Most Common Fitness Mistakes Made By Women

What your fit friends aren't telling you.

Boss Workouts Shape and Burn


We all have that one friend. The one who claims to eat all the time and has an amazing body! We blame our genetics or lack of willpower, but in reality, it’s just a small difference in our daily habits and workout routine. Let’s examine where our fitness misconceptions started and bust through these fitness mistakes most women make!

Way back in the ’80s, fitness was thought to be just a fad. Many thought it would die out along with the scrunchie and neon spandex. Well, my friends, fitness is here to stay! It’s great that fierce females all over the world are getting active and making fitness a priority, but we have got to upgrade out fitness routine to see results! We’ve come a long way from the days of jazzercise, low-calorie diets, SlimFast, Jane Fonda and power-walking, haven’t we?

While I personally still love dancing around in neon leg warmers and doing classes like Zumba, U-Jam, etc., the science behind fitness has evolved. The best way to get that hour-glass figure is by eating a well-balanced diet and through weight-training.
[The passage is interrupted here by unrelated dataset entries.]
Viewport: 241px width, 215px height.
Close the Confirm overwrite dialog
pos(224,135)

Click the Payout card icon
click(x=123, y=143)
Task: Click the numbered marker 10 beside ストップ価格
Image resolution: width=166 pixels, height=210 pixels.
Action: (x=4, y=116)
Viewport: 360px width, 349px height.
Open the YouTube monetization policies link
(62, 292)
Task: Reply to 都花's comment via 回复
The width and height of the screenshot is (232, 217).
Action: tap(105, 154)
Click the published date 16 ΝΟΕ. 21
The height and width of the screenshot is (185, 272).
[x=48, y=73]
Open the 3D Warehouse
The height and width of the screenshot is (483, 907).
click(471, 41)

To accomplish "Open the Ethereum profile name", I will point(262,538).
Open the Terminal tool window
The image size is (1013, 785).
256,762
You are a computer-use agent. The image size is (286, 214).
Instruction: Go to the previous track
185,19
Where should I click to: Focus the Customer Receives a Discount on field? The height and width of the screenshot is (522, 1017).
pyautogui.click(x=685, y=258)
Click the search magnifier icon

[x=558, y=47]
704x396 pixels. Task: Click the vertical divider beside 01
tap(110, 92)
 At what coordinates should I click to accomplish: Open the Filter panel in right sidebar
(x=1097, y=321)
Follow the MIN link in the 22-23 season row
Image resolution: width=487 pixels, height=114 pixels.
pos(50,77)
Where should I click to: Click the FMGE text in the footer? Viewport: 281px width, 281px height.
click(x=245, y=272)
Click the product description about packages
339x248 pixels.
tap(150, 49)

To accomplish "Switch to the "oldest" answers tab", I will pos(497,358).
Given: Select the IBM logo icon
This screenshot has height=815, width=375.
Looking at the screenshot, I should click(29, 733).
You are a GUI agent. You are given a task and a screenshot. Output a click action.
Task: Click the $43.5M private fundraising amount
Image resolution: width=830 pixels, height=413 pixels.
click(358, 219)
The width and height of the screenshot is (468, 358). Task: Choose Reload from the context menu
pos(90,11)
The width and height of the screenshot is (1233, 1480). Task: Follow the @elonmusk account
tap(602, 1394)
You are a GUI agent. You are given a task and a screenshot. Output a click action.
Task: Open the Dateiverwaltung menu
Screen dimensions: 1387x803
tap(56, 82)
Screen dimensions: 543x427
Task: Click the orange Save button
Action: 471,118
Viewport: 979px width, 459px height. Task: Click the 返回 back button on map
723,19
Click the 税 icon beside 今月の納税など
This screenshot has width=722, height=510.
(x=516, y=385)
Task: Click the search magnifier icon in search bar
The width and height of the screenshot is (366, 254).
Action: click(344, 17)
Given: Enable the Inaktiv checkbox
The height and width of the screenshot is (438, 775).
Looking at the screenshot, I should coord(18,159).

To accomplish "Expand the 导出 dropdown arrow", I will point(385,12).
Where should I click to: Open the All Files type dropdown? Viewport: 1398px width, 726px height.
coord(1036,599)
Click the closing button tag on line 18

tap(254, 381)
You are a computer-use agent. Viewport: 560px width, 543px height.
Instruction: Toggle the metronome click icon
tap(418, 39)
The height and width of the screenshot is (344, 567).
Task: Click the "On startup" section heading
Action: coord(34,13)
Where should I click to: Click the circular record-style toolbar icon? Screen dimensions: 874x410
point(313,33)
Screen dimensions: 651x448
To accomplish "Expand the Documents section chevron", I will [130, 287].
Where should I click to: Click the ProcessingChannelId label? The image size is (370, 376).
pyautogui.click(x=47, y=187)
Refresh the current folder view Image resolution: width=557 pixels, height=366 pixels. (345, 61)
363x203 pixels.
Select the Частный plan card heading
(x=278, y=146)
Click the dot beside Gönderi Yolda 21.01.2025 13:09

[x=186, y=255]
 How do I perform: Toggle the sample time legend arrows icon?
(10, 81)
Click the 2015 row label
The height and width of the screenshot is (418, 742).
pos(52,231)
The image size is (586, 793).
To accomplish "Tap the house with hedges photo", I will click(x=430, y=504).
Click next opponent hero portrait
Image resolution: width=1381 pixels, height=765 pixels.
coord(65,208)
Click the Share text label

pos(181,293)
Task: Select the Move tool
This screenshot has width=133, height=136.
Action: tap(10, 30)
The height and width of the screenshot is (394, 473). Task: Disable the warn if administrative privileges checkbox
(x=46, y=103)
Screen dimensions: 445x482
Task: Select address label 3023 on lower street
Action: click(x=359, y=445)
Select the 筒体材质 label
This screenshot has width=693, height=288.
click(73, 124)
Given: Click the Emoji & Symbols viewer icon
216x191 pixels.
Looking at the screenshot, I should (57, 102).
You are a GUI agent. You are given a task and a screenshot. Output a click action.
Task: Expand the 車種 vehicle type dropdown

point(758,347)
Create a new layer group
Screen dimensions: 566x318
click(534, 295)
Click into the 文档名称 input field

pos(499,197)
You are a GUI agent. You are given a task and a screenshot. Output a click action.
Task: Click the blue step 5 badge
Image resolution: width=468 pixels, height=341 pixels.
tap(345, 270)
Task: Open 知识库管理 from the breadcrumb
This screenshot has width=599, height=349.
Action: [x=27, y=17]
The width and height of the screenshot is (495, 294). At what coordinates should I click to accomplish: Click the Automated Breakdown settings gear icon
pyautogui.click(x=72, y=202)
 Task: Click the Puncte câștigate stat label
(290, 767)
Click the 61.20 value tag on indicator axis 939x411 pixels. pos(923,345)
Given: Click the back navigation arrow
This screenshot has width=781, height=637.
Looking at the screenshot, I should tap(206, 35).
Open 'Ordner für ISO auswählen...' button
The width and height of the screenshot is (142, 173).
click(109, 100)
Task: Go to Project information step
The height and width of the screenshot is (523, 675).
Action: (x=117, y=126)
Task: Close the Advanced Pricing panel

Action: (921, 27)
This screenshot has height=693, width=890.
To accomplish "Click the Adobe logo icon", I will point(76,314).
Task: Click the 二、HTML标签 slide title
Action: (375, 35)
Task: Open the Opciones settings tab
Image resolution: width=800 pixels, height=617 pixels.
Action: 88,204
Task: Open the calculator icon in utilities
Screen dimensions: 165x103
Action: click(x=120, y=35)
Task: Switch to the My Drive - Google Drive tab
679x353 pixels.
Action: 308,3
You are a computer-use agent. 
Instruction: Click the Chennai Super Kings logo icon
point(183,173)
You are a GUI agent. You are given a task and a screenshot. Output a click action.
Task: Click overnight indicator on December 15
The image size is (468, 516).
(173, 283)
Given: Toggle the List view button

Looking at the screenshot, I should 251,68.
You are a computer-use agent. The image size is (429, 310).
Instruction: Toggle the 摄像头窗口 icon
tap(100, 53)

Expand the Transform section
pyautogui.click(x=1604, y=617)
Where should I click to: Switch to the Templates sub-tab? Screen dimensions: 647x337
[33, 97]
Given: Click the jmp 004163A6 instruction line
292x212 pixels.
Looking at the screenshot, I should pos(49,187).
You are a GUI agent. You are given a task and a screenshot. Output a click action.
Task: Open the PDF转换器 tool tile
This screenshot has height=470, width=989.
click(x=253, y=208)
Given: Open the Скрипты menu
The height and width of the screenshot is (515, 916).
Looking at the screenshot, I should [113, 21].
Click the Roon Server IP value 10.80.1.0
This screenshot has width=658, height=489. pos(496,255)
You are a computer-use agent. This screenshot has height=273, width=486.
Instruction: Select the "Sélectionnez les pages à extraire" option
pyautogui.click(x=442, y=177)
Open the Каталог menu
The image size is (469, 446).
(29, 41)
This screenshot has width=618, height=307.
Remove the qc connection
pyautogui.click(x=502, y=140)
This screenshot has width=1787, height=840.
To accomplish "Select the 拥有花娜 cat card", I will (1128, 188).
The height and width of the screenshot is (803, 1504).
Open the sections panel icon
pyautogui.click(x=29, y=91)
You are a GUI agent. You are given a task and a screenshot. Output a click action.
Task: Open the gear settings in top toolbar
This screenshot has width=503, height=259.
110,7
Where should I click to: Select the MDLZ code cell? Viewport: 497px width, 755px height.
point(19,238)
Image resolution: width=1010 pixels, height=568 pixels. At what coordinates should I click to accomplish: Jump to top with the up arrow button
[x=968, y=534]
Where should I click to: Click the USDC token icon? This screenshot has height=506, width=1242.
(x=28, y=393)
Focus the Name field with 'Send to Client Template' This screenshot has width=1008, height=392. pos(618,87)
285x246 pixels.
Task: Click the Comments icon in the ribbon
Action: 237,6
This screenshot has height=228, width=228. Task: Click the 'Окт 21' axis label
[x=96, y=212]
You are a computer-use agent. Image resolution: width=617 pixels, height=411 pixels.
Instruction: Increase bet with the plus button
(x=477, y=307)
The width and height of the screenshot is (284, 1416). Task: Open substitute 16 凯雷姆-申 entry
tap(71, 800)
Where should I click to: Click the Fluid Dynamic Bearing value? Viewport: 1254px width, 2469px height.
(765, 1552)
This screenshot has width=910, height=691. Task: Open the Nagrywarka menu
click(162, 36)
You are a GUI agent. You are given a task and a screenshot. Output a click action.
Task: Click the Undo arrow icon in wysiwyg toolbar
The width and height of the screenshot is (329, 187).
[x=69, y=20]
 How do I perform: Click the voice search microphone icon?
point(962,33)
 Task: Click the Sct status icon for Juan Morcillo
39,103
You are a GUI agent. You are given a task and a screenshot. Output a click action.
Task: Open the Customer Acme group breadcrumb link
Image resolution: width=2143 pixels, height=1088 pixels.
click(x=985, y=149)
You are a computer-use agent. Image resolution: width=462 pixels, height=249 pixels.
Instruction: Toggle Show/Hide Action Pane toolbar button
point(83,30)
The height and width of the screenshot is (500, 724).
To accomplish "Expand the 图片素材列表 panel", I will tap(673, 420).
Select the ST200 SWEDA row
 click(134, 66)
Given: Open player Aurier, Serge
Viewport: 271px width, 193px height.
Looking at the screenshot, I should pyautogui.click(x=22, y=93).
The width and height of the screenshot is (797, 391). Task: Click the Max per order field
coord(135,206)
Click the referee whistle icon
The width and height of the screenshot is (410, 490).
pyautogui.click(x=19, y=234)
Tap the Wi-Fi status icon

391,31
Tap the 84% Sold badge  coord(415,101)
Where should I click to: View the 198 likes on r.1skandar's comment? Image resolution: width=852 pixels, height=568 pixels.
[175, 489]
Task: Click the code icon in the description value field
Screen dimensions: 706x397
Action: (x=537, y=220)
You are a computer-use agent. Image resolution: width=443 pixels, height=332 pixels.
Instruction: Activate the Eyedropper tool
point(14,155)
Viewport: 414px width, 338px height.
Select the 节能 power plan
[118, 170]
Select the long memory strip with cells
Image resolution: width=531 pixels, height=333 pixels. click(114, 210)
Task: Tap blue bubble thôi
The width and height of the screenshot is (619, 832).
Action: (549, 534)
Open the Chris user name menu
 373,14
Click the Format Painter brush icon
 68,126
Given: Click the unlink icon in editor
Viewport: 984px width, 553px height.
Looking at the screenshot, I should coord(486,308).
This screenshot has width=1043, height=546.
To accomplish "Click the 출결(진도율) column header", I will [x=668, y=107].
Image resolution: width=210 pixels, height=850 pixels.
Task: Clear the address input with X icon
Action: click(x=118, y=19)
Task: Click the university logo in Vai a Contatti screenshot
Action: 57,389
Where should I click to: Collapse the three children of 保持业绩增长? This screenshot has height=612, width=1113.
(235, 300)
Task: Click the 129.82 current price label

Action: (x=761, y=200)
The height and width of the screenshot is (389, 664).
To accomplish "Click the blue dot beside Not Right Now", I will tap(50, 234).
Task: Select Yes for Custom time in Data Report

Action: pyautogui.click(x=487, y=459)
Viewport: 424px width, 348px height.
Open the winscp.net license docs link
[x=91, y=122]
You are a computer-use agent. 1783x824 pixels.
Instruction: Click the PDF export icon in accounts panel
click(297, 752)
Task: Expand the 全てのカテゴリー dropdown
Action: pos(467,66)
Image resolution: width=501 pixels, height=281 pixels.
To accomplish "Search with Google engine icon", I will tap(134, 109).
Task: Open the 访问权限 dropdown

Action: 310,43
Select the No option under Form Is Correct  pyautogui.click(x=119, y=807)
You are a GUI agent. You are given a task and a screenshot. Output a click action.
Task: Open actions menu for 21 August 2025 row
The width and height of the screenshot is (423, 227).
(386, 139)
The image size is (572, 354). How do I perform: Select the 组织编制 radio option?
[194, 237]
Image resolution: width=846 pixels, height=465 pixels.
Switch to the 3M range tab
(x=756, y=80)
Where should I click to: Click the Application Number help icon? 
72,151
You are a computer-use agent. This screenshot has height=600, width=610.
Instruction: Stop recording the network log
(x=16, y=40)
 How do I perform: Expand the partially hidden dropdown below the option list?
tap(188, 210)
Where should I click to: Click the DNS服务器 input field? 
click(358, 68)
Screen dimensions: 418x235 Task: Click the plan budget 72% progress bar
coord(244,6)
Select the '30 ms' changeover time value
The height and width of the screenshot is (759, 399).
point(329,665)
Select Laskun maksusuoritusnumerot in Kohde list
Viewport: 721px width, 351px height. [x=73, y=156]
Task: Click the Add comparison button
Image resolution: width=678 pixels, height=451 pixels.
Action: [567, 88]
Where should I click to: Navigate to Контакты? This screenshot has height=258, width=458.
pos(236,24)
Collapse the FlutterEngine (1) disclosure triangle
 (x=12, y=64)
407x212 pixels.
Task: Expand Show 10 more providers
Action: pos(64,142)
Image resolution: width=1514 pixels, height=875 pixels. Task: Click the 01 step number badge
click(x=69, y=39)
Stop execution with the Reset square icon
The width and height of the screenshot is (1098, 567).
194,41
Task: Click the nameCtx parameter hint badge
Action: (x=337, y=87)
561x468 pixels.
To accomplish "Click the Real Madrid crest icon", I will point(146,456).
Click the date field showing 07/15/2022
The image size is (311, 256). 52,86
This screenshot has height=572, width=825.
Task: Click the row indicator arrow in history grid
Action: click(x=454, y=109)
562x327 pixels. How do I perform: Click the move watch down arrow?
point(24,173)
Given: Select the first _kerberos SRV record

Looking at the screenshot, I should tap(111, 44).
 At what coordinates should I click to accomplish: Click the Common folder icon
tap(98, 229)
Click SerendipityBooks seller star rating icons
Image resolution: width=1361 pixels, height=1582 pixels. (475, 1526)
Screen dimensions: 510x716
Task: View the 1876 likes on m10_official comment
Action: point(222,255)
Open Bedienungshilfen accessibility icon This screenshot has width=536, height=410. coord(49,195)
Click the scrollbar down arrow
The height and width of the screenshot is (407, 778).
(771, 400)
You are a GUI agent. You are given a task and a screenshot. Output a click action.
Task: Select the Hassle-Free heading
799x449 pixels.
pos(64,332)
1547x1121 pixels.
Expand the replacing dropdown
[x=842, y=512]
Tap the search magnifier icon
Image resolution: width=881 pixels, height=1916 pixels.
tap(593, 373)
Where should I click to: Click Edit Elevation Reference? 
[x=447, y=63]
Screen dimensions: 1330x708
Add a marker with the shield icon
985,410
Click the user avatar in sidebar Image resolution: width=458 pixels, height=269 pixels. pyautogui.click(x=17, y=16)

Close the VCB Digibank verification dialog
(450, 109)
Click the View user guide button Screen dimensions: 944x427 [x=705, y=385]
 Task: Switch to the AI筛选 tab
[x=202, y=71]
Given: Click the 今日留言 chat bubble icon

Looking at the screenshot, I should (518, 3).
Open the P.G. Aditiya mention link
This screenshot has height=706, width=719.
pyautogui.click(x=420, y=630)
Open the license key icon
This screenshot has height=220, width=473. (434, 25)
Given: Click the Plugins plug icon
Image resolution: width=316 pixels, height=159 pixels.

Unfortunately, so many of us are stuck in a cardio rut, and we’re frustrated because we’re not seeing results! The ’80s were great because they got us off the couch, but don’t stay stuck in an old mindset about fitness!  

Are you making one of these mistakes in your health and fitness routine?

Mistake #1: Too Much Cardio 

Why are you running away from your health?

Many people associate getting fit with elliptical machines, cycling and copious amounts of running. All that heavy breathing is great for you in moderation, but it’s not going to get you abs, girlfriend.

When gym members were asked what their number one fitness goals was, most study females said they want to get toned, lose weight and look fit. Taking hours of cardio kickboxing or running long distances is not going to make us lean and sexy! Steady state cardio and even high intensity interval training alone won’t give you results.

Mistake #2: Not Lifting Heavy Enough

Weight training is the key to burning fat, and I’m not talking about those dinky little five pound weights. When you lift weights, you should be struggling at the end of each set, because they’re too darn heavy.

Lifting heavy is what is going to tone and firm up your whole body! For women, weight-training burns fat and builds sleek, lean muscle tissue. It also feels great to see yourself getting stronger, and it brings us to a whole new level of fitness.


Weightlifting allows you to strive towards goals like being able to lift heavier weights, and every set is an opportunity to grow. It’s not just about surviving 30 minutes on the treadmill anymore! 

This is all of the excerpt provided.